En réponse à la situation vécue par les techniciens conseils du district d’Aix-en-Provence, qui pointaient une longue série de dysfonctionnements (manque de personnel et de formation, intensification du travail, mise en concurrence des salariés, multiplication des incidents…), une seconde expertise, réalisée par le cabinet Syndex, a cette fois porté sur l’ensemble des personnels dédiés à l’accueil. Remis en mars 2013, les résultats du rapport (1) sont préoccupants. « Les conditions d’accueil physique restent insatisfaisantes pour 83 % des agents », note Syndex. Ces derniers sont « confrontés de façon croissante à des “incivilités” du public, ce qui dégrade leurs conditions de travail ». Bien que la direction ait mis en place plusieurs dispositifs (comme un guide pour faire face aux incivilités ou la présence de gardiens d’une société privée), le problème est, selon le personnel, « sous-évalué » et les moyens mis en place « insuffisants et souvent défaillants ». Le cabinet relève également « un sentiment de débordement » ainsi qu’une « forte demande de rendement » : les agents se plaignent en particulier d’une « montée d’impératifs quantitatifs et de contrôle du temps » – à l’instar des techniciens conseils qui ont un temps d’accueil décompté : trois minutes pour le pré-accueil, vingt minutes pour l’accueil en box. Autre point mis en évidence : la fragilisation des équipes face à un « dispositif de formation insuffisant par rapport aux évolutions de l’activité » marquée par une « complexité croissante ». Syndex note encore « une perte de sens » du travail avec des demandes en « contradiction avec l’éthique professionnelle ».
Les chiffres en matière de santé sont alarmants : plus d’un agent sur deux ayant participé à l’enquête indique « être stressé » et près de 30 % « ressentent des troubles du sommeil » du fait de leur travail.

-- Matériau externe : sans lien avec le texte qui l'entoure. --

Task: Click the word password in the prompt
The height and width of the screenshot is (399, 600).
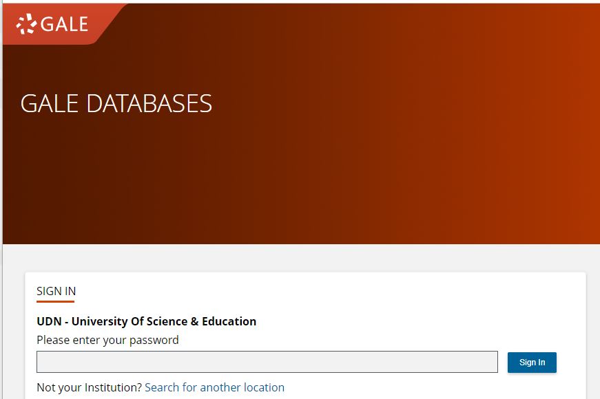Action: 154,340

Par ailleurs, 22 % consultent un médecin pour des problèmes professionnels, 17 % disent pleurer à cause de leur travail et 38 % affirment « avoir une vie hors travail influencée négativement ». Dans ce contexte, il n’est guère étonnant que les salariés se déclarent inquiets « sur l’avenir du métier », voire méfiants « face aux orientations stratégiques et à l’accompagnement des changements ». Parmi d’autres préconisations, Syndex avance la nécessité de mieux traiter la charge de travail, ce qui « passe par le renforcement des ressources » : « La question des moyens humains ne peut être écartée », affirme le cabinet.
Parallèlement à ce diagnostic, la direction a rendu publique, en novembre 2013, sa propre évaluation, dont les conclusions pointent également une dégradation des conditions de travail. « Mais le rapport reste modéré dans ses préconisations qui relèvent plus de la stratégie de communication pour faire avaler la pilule du changement et du manque de moyens aux salariés », observe Christelle Coutelan, secrétaire générale UGICT-CGT de la CAF. La direction, qui se dit consciente des difficultés, organise des groupes de travail pour réfléchir à des solutions – « mais en dehors du cadre du CHSCT, ce qui revient à priver ses membres de leurs prérogatives et moyens d’actions », déplore la syndicaliste.